Results of measurements of dilepton pairs in the HADES experiment in the energy domain of SIS18 and SIS100 (FAIR, Darmstadt, Germany) are obligatory to establish a complete excitation function of the virtual photon radiation from dense nuclear matter. A large excess of the dilepton yield in the intermediate (0.14 < M < 0.6 GeV/c 2 ) mass region of dielectron pairs was found by the CERES collaboration at the SPS energies of 40 AGeV pointing to a strong source generated from the high density zone of HI collisions [1]. A detailed study of this phenomenon demands a precise knowledge of the hadronic cocktail, which is dominated by the η Dalitz decay.
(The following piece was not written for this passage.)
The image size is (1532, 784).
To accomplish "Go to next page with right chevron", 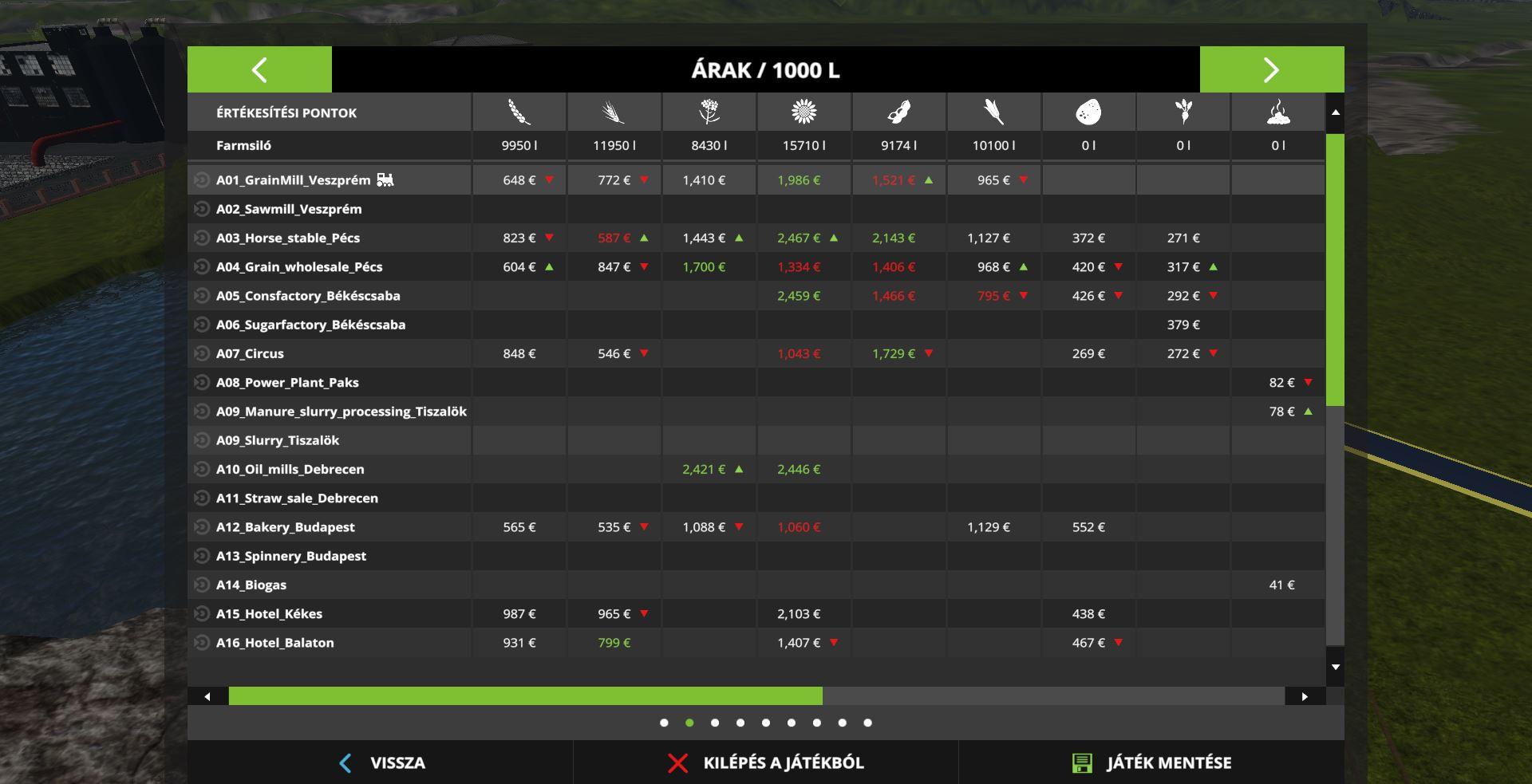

Precise measurements of dielectron spectra given by π0 decay are also necessary for normalization.

It is proposed to perform precise measurements of inclusive cross sections of π0 and η -meson production by an electromagnetic calorimeter (ECAL) based on lead-glass Cherenkov detector modules [2,3]. An additional advantage of ECAL would be the improvement of the electron/pion separation at larger momenta (p > 400 MeV/c) as compared to the present situation. Beam tests have shown that the ECAL energy resolution is (5 – 6)% E -1/2 . Detailed simulations have determined that this enables the η -meson reconstruction in the forthcoming experiment on Ag+Ag collisions at 1.65 AGeV/c and in future measurements at SIS100 with Ni + Ni collisions at energy range 2 - 8 AGeV.

In this article we briefly present procedures and test results of ECAL detector modules on cosmic rays at GSI (Darmstadt, Germany).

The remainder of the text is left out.